Se fosse um viral da internet, esse era o momento em que todo mundo aplaudiria. Mas na vida real só eu fiz isso. E fiz de coração pedindo, em seguida, desculpas ao Cléber que ficou chateado com o retorno negativo do seu público. O fiz em voz alta, pedindo perdão a ele pelos que ali estavam e não souberam apreciar o trabalho do artista. Cléber sorriu, disse que gostou de mim.

Chegamos à universidade e me despedi dele. Disse pra que ficasse em paz e desejei que fosse feliz. Pedi que respeitasse as meninas e disse que a água da torneira era a melhor que tinha para um cantor. Cléber riu, agradeceu por eu ter sido legal pra ele e me convidou pra ir vê-lo cantar no Bar da Ivone. Quando eu ia descer, começou a falar mais alto e sorrindo, cantarolava que eu não era exibida e ele ia me amar pra sempre.

Desci do ônibus rindo. Cléber, tendo tudo para deixar aqueles 20-30 minutos dentro de um coletivo urbano ainda mais estressante, me fez feliz.
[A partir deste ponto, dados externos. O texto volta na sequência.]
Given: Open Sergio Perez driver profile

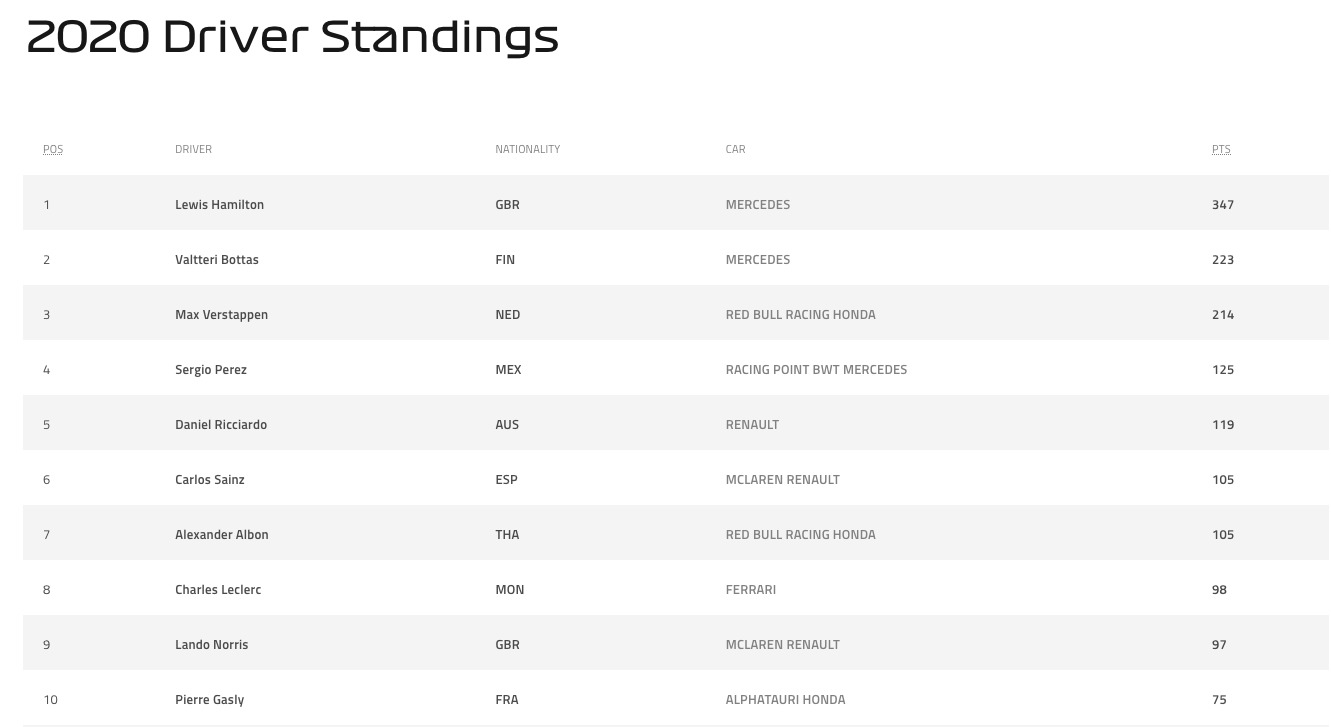Looking at the screenshot, I should pos(210,369).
Lembrei-me de um vídeo do Lama Padma Samten aonde ele diz que a vida oferece várias oportunidades de melhorar a existência de cada um. Ele comenta as cinco sabedorias do budismo que permitem caminhar melhor no mundo e ajudam a transformar a mente.  Através destes ensinamentos afirma-se que fazer o bem aos outros, também nos faz bem e que para ajudar uma pessoa é necessário entender o seu mundo, a sua realidade.

 Somente emanando coisas boas é possível esperar o bem, já que o mundo só nos devolve o que demos pra ele. Cléber, sendo realmente cantor ou não, deu-me uma aula sobre simplicidade e me presenteou com o que mais gosto: ouvir histórias. Eu dei a ele a atenção que ele tanto precisava e os passageiros que presenciaram tudo isso, com certeza, foram para a aula com a cabeça cheia.